De pas van Tizi ’n Tichka is indrukwekkend, maar ik kies instinctief voor een omweg : de oude karavaanweg door het clanrijk van de Glaoui. In Telouèt doemt hun ruïne op, een kashba met lambriseringen en glas, stucwerk en mozaïeken. De stenige piste smeekt om een 4×4, maar de kleine auto tuft door een kloof tussen Anemitèr en Tamdaght. Het landschap zuigt, fascineert, gloeit : aarderode huizen en graanzolders met in het midden een witte minaret, omringd door groene zeeën van palmen.

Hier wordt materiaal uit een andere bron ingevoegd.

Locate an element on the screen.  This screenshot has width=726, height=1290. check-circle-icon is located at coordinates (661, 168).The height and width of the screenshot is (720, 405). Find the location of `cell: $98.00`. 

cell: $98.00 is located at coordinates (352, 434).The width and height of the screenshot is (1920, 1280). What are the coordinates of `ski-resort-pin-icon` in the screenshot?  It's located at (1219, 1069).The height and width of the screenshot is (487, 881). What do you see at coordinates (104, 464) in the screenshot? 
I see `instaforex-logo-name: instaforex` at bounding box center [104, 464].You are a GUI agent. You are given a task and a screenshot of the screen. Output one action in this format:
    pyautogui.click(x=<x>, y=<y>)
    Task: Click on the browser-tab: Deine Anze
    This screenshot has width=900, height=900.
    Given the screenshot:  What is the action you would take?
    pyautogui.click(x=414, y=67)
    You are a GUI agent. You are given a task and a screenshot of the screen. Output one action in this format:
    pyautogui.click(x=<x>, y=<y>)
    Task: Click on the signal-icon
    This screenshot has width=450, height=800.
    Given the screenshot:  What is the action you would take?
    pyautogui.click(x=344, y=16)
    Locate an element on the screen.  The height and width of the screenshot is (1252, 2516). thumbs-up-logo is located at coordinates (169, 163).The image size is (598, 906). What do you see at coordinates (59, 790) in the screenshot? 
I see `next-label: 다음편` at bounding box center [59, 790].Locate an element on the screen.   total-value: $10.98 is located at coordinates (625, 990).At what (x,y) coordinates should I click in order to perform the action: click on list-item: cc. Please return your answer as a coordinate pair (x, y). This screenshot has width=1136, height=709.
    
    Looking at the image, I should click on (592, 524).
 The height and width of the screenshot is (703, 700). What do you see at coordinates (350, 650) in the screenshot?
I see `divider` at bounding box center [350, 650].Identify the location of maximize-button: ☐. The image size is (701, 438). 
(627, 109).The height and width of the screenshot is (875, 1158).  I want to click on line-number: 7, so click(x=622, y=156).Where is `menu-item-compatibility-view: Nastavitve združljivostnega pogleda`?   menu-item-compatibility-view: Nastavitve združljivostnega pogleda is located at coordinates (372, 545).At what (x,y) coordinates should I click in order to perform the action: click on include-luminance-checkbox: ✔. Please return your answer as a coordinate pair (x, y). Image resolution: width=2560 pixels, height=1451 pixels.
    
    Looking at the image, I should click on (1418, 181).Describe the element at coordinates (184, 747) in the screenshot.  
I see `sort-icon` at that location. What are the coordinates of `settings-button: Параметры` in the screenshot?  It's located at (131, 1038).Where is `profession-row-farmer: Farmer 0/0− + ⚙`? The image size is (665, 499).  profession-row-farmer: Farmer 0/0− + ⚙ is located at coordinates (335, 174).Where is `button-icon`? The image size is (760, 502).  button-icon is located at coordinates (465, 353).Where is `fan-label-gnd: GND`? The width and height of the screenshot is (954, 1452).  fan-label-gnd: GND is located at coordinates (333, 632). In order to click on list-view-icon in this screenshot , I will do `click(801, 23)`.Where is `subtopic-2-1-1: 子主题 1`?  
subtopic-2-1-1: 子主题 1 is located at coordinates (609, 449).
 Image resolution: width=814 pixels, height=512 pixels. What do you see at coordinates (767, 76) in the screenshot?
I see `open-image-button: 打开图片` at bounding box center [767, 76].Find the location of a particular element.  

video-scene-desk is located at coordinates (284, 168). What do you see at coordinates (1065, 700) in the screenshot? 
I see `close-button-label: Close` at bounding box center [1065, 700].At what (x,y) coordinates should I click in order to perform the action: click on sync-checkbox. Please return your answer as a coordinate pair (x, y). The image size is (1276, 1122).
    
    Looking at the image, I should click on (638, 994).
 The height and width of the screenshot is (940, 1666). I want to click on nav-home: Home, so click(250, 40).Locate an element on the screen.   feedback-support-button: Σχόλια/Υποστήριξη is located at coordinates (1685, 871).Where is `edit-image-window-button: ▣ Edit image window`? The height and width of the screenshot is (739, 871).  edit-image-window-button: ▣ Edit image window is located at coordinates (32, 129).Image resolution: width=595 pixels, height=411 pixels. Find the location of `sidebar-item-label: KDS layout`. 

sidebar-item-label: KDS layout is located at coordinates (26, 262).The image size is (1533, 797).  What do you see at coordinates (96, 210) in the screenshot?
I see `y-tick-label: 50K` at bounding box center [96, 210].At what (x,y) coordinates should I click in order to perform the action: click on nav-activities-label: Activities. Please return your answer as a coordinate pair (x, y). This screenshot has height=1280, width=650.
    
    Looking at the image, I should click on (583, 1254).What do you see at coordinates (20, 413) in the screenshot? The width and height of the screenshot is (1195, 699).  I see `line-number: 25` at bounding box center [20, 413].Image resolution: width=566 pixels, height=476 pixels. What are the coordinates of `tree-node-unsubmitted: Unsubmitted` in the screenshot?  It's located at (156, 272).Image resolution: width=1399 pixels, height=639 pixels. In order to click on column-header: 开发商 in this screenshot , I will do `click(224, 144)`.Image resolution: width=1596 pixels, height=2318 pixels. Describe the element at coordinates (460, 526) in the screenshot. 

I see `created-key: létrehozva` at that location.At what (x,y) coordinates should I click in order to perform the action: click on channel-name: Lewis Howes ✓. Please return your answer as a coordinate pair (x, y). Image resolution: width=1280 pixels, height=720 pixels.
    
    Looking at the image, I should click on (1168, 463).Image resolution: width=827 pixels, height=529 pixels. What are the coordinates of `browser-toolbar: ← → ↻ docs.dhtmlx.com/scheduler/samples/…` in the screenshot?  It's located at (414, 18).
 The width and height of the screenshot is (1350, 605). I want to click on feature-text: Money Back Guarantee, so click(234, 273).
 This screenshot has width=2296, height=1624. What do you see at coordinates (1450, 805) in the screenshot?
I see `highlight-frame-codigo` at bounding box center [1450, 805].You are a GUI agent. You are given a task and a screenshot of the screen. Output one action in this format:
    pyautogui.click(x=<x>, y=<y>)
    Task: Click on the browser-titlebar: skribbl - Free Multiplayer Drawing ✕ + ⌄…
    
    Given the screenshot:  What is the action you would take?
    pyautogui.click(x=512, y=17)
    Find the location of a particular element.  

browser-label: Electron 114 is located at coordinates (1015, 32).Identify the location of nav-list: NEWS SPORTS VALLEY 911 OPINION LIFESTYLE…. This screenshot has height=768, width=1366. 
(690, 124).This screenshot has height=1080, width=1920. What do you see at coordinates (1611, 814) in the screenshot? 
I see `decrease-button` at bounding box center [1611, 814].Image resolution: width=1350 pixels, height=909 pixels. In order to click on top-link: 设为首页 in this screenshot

Een ooievaarsnest, de hele wereld kleurt rood tegen een onverschillig blauwe hemel : voor altijd verslaafd.
IX Mensen
In een winkel tussen bokalen met gedroogde dieren krijg ik advies over vruchtbaarheidsmiddelen, afrodisiaca en remedies tegen ontrouw. Langs de weg leuren kinderen met flessen arganolie. Ik kijk naar vrouwen die henna kopen om haar, handen en voeten te verven, of harquus om vingers te smukken als droegen ze kanten handschoenen. Mannen in djellaba lopen als hittebestendige monniken door dor land. Wapperende gewaden geven niets anders prijs dan een enkel of een met mascara gesmukt vrouwenoog. Een ongesluierde grootmoeder draaft op een ezel voorbij. Kinderen roepen salam aleikum en zwaaien. Meubelmakers timmeren trouwtafeltjes in elkaar. Een leerjongen beitelt inscripties in grafstenen. Op de markt prijzen de Aït Atta hun waren aan, de oudste Berbers van het land die zich Imazighen of nomadische vrijen noemen. Op een terras drinken we muntthee met versgroene blaadjes. Bij Mirleft staat het strand vol tenten, dames keuvelen onder een parasol. Langs de rivier in Boumalne kleuren wastaferelen de dag. Een Berbervrouw met gelooid gezicht schuift een armband over mijn pols en zegt dat het baraka brengt. Een paar dirham, vraagt ze, beschilderde vingers strelen mijn arm en we praten over onze kinderen in verre huizen. Ergens koop ik nog maar eens dadels en krijg Allahs zegen mee voor de reis.